**TASK:** Please write out each entry exactly as it appears.

= Beginning of Section =

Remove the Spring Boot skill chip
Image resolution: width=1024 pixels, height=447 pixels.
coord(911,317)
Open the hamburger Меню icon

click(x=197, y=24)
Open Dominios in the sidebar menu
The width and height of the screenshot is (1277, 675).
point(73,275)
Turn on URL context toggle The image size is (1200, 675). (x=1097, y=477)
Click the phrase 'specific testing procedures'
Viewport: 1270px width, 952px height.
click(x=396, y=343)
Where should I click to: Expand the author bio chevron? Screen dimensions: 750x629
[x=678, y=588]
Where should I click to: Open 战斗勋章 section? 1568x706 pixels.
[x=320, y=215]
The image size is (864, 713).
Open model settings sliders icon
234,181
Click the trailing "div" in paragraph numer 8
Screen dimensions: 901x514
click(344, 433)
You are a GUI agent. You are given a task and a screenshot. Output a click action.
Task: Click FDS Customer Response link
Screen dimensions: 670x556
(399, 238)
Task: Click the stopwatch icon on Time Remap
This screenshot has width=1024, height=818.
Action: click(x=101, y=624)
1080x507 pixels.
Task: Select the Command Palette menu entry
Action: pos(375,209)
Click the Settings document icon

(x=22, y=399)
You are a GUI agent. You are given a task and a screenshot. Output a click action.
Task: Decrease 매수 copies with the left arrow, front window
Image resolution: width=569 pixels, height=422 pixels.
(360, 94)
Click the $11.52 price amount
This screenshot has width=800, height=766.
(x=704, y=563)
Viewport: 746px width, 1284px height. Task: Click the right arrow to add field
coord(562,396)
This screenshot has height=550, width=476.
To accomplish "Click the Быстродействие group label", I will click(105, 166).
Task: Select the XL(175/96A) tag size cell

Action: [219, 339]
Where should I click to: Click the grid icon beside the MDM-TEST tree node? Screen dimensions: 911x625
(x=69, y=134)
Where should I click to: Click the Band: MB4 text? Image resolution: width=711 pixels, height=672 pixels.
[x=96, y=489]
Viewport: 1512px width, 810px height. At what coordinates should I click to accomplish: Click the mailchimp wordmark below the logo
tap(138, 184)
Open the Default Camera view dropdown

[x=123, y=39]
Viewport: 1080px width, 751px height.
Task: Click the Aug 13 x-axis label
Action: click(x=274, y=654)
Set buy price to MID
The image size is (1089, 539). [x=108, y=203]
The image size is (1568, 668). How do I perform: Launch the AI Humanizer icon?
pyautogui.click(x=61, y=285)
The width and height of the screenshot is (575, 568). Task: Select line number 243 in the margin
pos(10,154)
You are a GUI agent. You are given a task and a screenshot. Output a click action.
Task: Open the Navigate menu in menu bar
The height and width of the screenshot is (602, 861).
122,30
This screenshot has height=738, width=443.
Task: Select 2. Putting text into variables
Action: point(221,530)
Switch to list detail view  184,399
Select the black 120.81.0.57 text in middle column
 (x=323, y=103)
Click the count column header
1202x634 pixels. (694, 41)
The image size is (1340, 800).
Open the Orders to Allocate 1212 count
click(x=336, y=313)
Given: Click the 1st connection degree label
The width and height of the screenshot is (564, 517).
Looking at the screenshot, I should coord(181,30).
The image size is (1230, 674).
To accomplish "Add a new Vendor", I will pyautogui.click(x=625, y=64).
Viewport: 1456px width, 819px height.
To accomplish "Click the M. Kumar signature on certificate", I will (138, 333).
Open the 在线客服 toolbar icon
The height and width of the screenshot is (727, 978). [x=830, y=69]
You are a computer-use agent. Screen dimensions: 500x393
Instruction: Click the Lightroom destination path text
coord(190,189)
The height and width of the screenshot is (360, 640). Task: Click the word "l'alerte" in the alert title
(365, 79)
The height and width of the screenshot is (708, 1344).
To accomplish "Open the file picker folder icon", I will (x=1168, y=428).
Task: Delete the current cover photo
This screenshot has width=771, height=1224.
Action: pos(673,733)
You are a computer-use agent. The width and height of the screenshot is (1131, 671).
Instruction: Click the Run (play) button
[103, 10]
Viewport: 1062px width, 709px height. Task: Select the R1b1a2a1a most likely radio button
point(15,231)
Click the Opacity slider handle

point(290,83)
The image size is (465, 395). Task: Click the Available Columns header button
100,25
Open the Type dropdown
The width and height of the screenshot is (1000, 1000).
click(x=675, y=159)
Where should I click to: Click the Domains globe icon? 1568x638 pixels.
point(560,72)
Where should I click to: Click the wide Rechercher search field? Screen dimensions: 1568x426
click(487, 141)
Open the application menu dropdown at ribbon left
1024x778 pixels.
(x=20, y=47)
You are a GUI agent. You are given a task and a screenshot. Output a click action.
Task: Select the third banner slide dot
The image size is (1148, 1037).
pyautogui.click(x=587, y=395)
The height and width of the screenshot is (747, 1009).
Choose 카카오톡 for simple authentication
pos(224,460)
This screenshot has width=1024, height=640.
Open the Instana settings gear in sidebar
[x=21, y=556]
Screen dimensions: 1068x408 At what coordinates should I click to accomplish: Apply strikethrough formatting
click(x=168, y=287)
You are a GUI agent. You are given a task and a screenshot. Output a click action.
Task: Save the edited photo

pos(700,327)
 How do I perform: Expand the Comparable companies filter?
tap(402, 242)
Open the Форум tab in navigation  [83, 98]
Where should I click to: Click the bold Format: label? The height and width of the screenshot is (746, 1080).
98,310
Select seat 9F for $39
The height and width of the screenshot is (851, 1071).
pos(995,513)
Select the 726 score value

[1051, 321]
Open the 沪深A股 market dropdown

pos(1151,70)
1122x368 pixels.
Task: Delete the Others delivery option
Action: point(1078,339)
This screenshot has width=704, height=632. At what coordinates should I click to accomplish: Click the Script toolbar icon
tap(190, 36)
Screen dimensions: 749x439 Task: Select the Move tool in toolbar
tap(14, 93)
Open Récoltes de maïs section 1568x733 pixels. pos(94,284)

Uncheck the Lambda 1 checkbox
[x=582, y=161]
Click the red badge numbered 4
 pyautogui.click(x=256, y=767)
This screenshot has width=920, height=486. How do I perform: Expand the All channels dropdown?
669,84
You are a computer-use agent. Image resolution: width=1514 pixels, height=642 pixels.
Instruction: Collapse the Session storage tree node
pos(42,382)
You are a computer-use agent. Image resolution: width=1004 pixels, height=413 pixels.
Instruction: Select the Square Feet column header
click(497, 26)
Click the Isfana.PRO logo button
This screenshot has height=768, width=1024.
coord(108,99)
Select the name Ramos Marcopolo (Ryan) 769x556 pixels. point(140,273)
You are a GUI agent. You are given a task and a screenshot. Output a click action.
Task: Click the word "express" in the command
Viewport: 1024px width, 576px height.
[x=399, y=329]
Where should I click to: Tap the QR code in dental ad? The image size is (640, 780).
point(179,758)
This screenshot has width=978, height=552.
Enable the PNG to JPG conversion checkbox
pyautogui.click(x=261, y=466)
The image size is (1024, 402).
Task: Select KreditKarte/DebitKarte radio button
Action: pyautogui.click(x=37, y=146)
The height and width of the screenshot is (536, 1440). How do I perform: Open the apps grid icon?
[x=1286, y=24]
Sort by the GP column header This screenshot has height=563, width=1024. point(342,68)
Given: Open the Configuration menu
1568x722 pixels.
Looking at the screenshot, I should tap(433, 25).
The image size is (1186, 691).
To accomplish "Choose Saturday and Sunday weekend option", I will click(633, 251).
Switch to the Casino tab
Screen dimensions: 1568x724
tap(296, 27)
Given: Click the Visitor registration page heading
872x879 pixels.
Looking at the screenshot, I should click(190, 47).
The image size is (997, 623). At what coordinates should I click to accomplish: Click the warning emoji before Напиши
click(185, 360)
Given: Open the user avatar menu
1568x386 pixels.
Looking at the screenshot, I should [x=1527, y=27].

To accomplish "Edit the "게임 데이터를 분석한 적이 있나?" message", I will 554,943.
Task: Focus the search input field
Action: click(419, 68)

= End of Section =

**RESPONSE:**
Remove the Spring Boot skill chip
Image resolution: width=1024 pixels, height=447 pixels.
coord(911,317)
Open the hamburger Меню icon

click(x=197, y=24)
Open Dominios in the sidebar menu
The width and height of the screenshot is (1277, 675).
point(73,275)
Turn on URL context toggle The image size is (1200, 675). (x=1097, y=477)
Click the phrase 'specific testing procedures'
Viewport: 1270px width, 952px height.
click(x=396, y=343)
Where should I click to: Expand the author bio chevron? Screen dimensions: 750x629
[x=678, y=588]
Where should I click to: Open 战斗勋章 section? 1568x706 pixels.
[x=320, y=215]
The image size is (864, 713).
Open model settings sliders icon
234,181
Click the trailing "div" in paragraph numer 8
Screen dimensions: 901x514
click(344, 433)
You are a GUI agent. You are given a task and a screenshot. Output a click action.
Task: Click FDS Customer Response link
Screen dimensions: 670x556
(399, 238)
Task: Click the stopwatch icon on Time Remap
This screenshot has width=1024, height=818.
Action: click(x=101, y=624)
1080x507 pixels.
Task: Select the Command Palette menu entry
Action: pos(375,209)
Click the Settings document icon

(x=22, y=399)
You are a GUI agent. You are given a task and a screenshot. Output a click action.
Task: Decrease 매수 copies with the left arrow, front window
Image resolution: width=569 pixels, height=422 pixels.
(360, 94)
Click the $11.52 price amount
This screenshot has width=800, height=766.
(x=704, y=563)
Viewport: 746px width, 1284px height. Task: Click the right arrow to add field
coord(562,396)
This screenshot has height=550, width=476.
To accomplish "Click the Быстродействие group label", I will click(105, 166).
Task: Select the XL(175/96A) tag size cell

Action: [219, 339]
Where should I click to: Click the grid icon beside the MDM-TEST tree node? Screen dimensions: 911x625
(x=69, y=134)
Where should I click to: Click the Band: MB4 text? Image resolution: width=711 pixels, height=672 pixels.
[x=96, y=489]
Viewport: 1512px width, 810px height. At what coordinates should I click to accomplish: Click the mailchimp wordmark below the logo
tap(138, 184)
Open the Default Camera view dropdown

[x=123, y=39]
Viewport: 1080px width, 751px height.
Task: Click the Aug 13 x-axis label
Action: click(x=274, y=654)
Set buy price to MID
The image size is (1089, 539). [x=108, y=203]
The image size is (1568, 668). How do I perform: Launch the AI Humanizer icon?
pyautogui.click(x=61, y=285)
The width and height of the screenshot is (575, 568). Task: Select line number 243 in the margin
pos(10,154)
You are a GUI agent. You are given a task and a screenshot. Output a click action.
Task: Open the Navigate menu in menu bar
The height and width of the screenshot is (602, 861).
122,30
This screenshot has height=738, width=443.
Task: Select 2. Putting text into variables
Action: point(221,530)
Switch to list detail view  184,399
Select the black 120.81.0.57 text in middle column
 (x=323, y=103)
Click the count column header
1202x634 pixels. (694, 41)
The image size is (1340, 800).
Open the Orders to Allocate 1212 count
click(x=336, y=313)
Given: Click the 1st connection degree label
The width and height of the screenshot is (564, 517).
Looking at the screenshot, I should coord(181,30).
The image size is (1230, 674).
To accomplish "Add a new Vendor", I will pyautogui.click(x=625, y=64).
Viewport: 1456px width, 819px height.
To accomplish "Click the M. Kumar signature on certificate", I will (138, 333).
Open the 在线客服 toolbar icon
The height and width of the screenshot is (727, 978). [x=830, y=69]
You are a computer-use agent. Screen dimensions: 500x393
Instruction: Click the Lightroom destination path text
coord(190,189)
The height and width of the screenshot is (360, 640). Task: Click the word "l'alerte" in the alert title
(365, 79)
The height and width of the screenshot is (708, 1344).
To accomplish "Open the file picker folder icon", I will (x=1168, y=428).
Task: Delete the current cover photo
This screenshot has width=771, height=1224.
Action: pos(673,733)
You are a computer-use agent. The width and height of the screenshot is (1131, 671).
Instruction: Click the Run (play) button
[103, 10]
Viewport: 1062px width, 709px height. Task: Select the R1b1a2a1a most likely radio button
point(15,231)
Click the Opacity slider handle

point(290,83)
The image size is (465, 395). Task: Click the Available Columns header button
100,25
Open the Type dropdown
The width and height of the screenshot is (1000, 1000).
click(x=675, y=159)
Where should I click to: Click the Domains globe icon? 1568x638 pixels.
point(560,72)
Where should I click to: Click the wide Rechercher search field? Screen dimensions: 1568x426
click(487, 141)
Open the application menu dropdown at ribbon left
1024x778 pixels.
(x=20, y=47)
You are a GUI agent. You are given a task and a screenshot. Output a click action.
Task: Select the third banner slide dot
The image size is (1148, 1037).
pyautogui.click(x=587, y=395)
The height and width of the screenshot is (747, 1009).
Choose 카카오톡 for simple authentication
pos(224,460)
This screenshot has width=1024, height=640.
Open the Instana settings gear in sidebar
[x=21, y=556]
Screen dimensions: 1068x408 At what coordinates should I click to accomplish: Apply strikethrough formatting
click(x=168, y=287)
You are a GUI agent. You are given a task and a screenshot. Output a click action.
Task: Save the edited photo

pos(700,327)
 How do I perform: Expand the Comparable companies filter?
tap(402, 242)
Open the Форум tab in navigation  [83, 98]
Where should I click to: Click the bold Format: label? The height and width of the screenshot is (746, 1080).
98,310
Select seat 9F for $39
The height and width of the screenshot is (851, 1071).
pos(995,513)
Select the 726 score value

[1051, 321]
Open the 沪深A股 market dropdown

pos(1151,70)
1122x368 pixels.
Task: Delete the Others delivery option
Action: point(1078,339)
This screenshot has width=704, height=632. At what coordinates should I click to accomplish: Click the Script toolbar icon
tap(190, 36)
Screen dimensions: 749x439 Task: Select the Move tool in toolbar
tap(14, 93)
Open Récoltes de maïs section 1568x733 pixels. pos(94,284)

Uncheck the Lambda 1 checkbox
[x=582, y=161]
Click the red badge numbered 4
 pyautogui.click(x=256, y=767)
This screenshot has width=920, height=486. How do I perform: Expand the All channels dropdown?
669,84
You are a computer-use agent. Image resolution: width=1514 pixels, height=642 pixels.
Instruction: Collapse the Session storage tree node
pos(42,382)
You are a computer-use agent. Image resolution: width=1004 pixels, height=413 pixels.
Instruction: Select the Square Feet column header
click(497, 26)
Click the Isfana.PRO logo button
This screenshot has height=768, width=1024.
coord(108,99)
Select the name Ramos Marcopolo (Ryan) 769x556 pixels. point(140,273)
You are a GUI agent. You are given a task and a screenshot. Output a click action.
Task: Click the word "express" in the command
Viewport: 1024px width, 576px height.
[x=399, y=329]
Where should I click to: Tap the QR code in dental ad? The image size is (640, 780).
point(179,758)
This screenshot has width=978, height=552.
Enable the PNG to JPG conversion checkbox
pyautogui.click(x=261, y=466)
The image size is (1024, 402).
Task: Select KreditKarte/DebitKarte radio button
Action: pyautogui.click(x=37, y=146)
The height and width of the screenshot is (536, 1440). How do I perform: Open the apps grid icon?
[x=1286, y=24]
Sort by the GP column header This screenshot has height=563, width=1024. point(342,68)
Given: Open the Configuration menu
1568x722 pixels.
Looking at the screenshot, I should tap(433, 25).
The image size is (1186, 691).
To accomplish "Choose Saturday and Sunday weekend option", I will click(633, 251).
Switch to the Casino tab
Screen dimensions: 1568x724
tap(296, 27)
Given: Click the Visitor registration page heading
872x879 pixels.
Looking at the screenshot, I should click(190, 47).
The image size is (997, 623). At what coordinates should I click to accomplish: Click the warning emoji before Напиши
click(185, 360)
Given: Open the user avatar menu
1568x386 pixels.
Looking at the screenshot, I should [x=1527, y=27].

To accomplish "Edit the "게임 데이터를 분석한 적이 있나?" message", I will 554,943.
Task: Focus the search input field
Action: click(419, 68)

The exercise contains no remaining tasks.